* **Work to do**
Quote the records below line for line, changing nothing.

⁂

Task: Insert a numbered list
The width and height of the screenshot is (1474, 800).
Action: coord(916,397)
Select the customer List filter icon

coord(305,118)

⁂

* **Output for this task**
Task: Insert a numbered list
The width and height of the screenshot is (1474, 800).
Action: coord(916,397)
Select the customer List filter icon

coord(305,118)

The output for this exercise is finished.